#### [Exercise directions]
Nothing should differ between your answer and the records below.

#### [Exercise materials]
┄┄┄┄┄┄┄┄┄┄┄┄┄┄┄┄┄┄┄┄

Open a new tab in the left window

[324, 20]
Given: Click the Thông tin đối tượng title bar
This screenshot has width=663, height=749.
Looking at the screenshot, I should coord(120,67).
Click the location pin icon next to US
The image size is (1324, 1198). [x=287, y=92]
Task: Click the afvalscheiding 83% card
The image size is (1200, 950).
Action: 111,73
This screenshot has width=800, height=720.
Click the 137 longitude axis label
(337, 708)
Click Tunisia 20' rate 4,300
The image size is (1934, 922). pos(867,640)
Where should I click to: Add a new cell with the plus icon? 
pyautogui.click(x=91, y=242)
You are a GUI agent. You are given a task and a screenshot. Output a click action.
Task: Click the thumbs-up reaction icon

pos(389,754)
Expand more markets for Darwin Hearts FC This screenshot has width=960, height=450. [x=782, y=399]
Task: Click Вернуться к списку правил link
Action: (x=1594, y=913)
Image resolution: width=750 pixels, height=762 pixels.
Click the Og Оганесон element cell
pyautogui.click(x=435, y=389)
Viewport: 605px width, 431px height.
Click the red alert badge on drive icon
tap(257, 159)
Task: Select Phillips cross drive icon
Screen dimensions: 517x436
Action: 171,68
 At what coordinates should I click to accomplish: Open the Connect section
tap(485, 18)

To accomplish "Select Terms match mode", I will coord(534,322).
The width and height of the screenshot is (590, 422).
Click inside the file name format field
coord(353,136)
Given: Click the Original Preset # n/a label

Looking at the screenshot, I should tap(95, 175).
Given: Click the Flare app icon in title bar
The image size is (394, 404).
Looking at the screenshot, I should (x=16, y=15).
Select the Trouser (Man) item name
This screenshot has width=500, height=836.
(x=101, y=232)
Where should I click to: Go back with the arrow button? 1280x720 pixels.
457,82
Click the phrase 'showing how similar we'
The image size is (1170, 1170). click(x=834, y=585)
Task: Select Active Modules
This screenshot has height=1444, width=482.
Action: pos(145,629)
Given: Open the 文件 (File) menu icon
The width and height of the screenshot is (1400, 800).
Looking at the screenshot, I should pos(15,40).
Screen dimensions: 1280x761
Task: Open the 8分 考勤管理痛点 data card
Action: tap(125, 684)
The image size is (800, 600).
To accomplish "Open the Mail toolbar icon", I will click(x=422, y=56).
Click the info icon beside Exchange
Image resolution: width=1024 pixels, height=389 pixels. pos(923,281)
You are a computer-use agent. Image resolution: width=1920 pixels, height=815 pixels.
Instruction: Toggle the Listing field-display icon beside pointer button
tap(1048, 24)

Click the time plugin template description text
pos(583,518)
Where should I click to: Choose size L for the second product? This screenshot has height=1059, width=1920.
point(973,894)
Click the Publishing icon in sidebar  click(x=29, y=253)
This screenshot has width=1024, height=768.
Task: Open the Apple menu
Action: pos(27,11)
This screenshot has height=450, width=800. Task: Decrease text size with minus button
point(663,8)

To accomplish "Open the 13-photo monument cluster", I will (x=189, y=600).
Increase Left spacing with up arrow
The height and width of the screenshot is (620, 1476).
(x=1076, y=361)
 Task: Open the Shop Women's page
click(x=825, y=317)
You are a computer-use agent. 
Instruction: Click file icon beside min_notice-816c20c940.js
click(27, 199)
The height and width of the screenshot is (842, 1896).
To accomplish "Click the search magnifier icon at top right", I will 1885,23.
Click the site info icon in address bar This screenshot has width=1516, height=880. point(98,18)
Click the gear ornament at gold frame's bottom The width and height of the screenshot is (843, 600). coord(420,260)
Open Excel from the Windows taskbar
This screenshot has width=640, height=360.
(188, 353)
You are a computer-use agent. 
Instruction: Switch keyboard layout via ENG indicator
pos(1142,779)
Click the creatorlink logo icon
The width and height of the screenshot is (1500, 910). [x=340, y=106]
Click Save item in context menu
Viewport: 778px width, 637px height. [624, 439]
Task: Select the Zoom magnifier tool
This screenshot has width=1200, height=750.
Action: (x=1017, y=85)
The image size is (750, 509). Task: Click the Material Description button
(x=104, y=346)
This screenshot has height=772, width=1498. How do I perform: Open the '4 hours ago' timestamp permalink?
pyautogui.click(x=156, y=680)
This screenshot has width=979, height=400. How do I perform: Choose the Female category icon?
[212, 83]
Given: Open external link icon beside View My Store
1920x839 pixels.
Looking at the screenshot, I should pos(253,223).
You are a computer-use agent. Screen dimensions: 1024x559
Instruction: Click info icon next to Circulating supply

┄┄┄┄┄┄┄┄┄┄┄┄┄┄┄┄┄┄┄┄

#### [Task output]
Open a new tab in the left window

[324, 20]
Given: Click the Thông tin đối tượng title bar
This screenshot has width=663, height=749.
Looking at the screenshot, I should coord(120,67).
Click the location pin icon next to US
The image size is (1324, 1198). [x=287, y=92]
Task: Click the afvalscheiding 83% card
The image size is (1200, 950).
Action: 111,73
This screenshot has width=800, height=720.
Click the 137 longitude axis label
(337, 708)
Click Tunisia 20' rate 4,300
The image size is (1934, 922). pos(867,640)
Where should I click to: Add a new cell with the plus icon? 
pyautogui.click(x=91, y=242)
You are a GUI agent. You are given a task and a screenshot. Output a click action.
Task: Click the thumbs-up reaction icon

pos(389,754)
Expand more markets for Darwin Hearts FC This screenshot has width=960, height=450. [x=782, y=399]
Task: Click Вернуться к списку правил link
Action: (x=1594, y=913)
Image resolution: width=750 pixels, height=762 pixels.
Click the Og Оганесон element cell
pyautogui.click(x=435, y=389)
Viewport: 605px width, 431px height.
Click the red alert badge on drive icon
tap(257, 159)
Task: Select Phillips cross drive icon
Screen dimensions: 517x436
Action: 171,68
 At what coordinates should I click to accomplish: Open the Connect section
tap(485, 18)

To accomplish "Select Terms match mode", I will coord(534,322).
The width and height of the screenshot is (590, 422).
Click inside the file name format field
coord(353,136)
Given: Click the Original Preset # n/a label

Looking at the screenshot, I should tap(95, 175).
Given: Click the Flare app icon in title bar
The image size is (394, 404).
Looking at the screenshot, I should (x=16, y=15).
Select the Trouser (Man) item name
This screenshot has width=500, height=836.
(x=101, y=232)
Where should I click to: Go back with the arrow button? 1280x720 pixels.
457,82
Click the phrase 'showing how similar we'
The image size is (1170, 1170). click(x=834, y=585)
Task: Select Active Modules
This screenshot has height=1444, width=482.
Action: pos(145,629)
Given: Open the 文件 (File) menu icon
The width and height of the screenshot is (1400, 800).
Looking at the screenshot, I should pos(15,40).
Screen dimensions: 1280x761
Task: Open the 8分 考勤管理痛点 data card
Action: tap(125, 684)
The image size is (800, 600).
To accomplish "Open the Mail toolbar icon", I will click(x=422, y=56).
Click the info icon beside Exchange
Image resolution: width=1024 pixels, height=389 pixels. pos(923,281)
You are a computer-use agent. Image resolution: width=1920 pixels, height=815 pixels.
Instruction: Toggle the Listing field-display icon beside pointer button
tap(1048, 24)

Click the time plugin template description text
pos(583,518)
Where should I click to: Choose size L for the second product? This screenshot has height=1059, width=1920.
point(973,894)
Click the Publishing icon in sidebar  click(x=29, y=253)
This screenshot has width=1024, height=768.
Task: Open the Apple menu
Action: pos(27,11)
This screenshot has height=450, width=800. Task: Decrease text size with minus button
point(663,8)

To accomplish "Open the 13-photo monument cluster", I will (x=189, y=600).
Increase Left spacing with up arrow
The height and width of the screenshot is (620, 1476).
(x=1076, y=361)
 Task: Open the Shop Women's page
click(x=825, y=317)
You are a computer-use agent. 
Instruction: Click file icon beside min_notice-816c20c940.js
click(27, 199)
The height and width of the screenshot is (842, 1896).
To accomplish "Click the search magnifier icon at top right", I will 1885,23.
Click the site info icon in address bar This screenshot has width=1516, height=880. point(98,18)
Click the gear ornament at gold frame's bottom The width and height of the screenshot is (843, 600). coord(420,260)
Open Excel from the Windows taskbar
This screenshot has width=640, height=360.
(188, 353)
You are a computer-use agent. 
Instruction: Switch keyboard layout via ENG indicator
pos(1142,779)
Click the creatorlink logo icon
The width and height of the screenshot is (1500, 910). [x=340, y=106]
Click Save item in context menu
Viewport: 778px width, 637px height. [624, 439]
Task: Select the Zoom magnifier tool
This screenshot has width=1200, height=750.
Action: (x=1017, y=85)
The image size is (750, 509). Task: Click the Material Description button
(x=104, y=346)
This screenshot has height=772, width=1498. How do I perform: Open the '4 hours ago' timestamp permalink?
pyautogui.click(x=156, y=680)
This screenshot has width=979, height=400. How do I perform: Choose the Female category icon?
[212, 83]
Given: Open external link icon beside View My Store
1920x839 pixels.
Looking at the screenshot, I should pos(253,223).
You are a computer-use agent. Screen dimensions: 1024x559
Instruction: Click info icon next to Circulating supply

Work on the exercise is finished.